13. Post-Symptomatic Intrathecal Infusion of AAV1 Results in Reversal of Storage Lesions Throughout the Brain in the Cat Model of Alpha-Mannnosidosis Leading To Clinical Improvement

Abstract

Lysosomal storage diseases (LSDs) are debilitating neurometabolic disorders for which long-term effective therapies have not been developed for most. A critical barrier to progress in the successful treatment of LSDs is an approach that will allow sustained delivery of the missing lysosomal enzyme to the brain in a quantity sufficient to prevent neuropathology.
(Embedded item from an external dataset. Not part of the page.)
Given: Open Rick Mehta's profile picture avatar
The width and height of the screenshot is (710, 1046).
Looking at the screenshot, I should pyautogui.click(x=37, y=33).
Intrathecal injection of AAVs has been shown to mediate transduction of neuronal and glial cells in the brain and spinal cord of large animals, and it has recently been reported that AAV9 infusion into the cerebrospinal fluid (CSF) of MPS I cats improves histopathological lesions, but no evidence of improvement in clinical signs were reported. We tested the efficacy of post-symptomatic intrathecal delivery of AAV1 to the brain via the cisterna magna in alpha-mannosidosis (AMD) affected cats. Lysosomal alpha-mannosidase (LAMAN) activity in the CSF was consistently above untreated AMD cat control values. The lifespan of the treated cats was significantly extended compared to untreated cats and the onset of clinical symptoms were delayed and reduced in severity. We have previously shown that magnetic resonance spectroscopy (MRS) detects a large peak of accumulated oligosaccharides in the AMD brain of live animals, and it was significantly decreased in the treated cat brains. Post-mortem histopathology showed resolution of lysosomal storage lesions in most regions of the brain, including the cerebral cortex, caudate nucleus, hippocampus, cerebellum and choroid plexus, and LAMAN enzymatic activity was above levels of untreated tissues. Our results demonstrate that a single intrathecal injection of AAV1 expressing feline alpha-mannosidase gene (fMANB) into the CSF was able to mediate widespread neuronal transduction of the brain and meaningful clinical improvement. Thus, intrathecal gene delivery by AAV1 appears to be a viable strategy for a long lasting treatment for the whole brain in AMD and, based on the widespread gene distribution, should be applicable to many of the neurotropic LSDs as well as other neurogenetic disorders.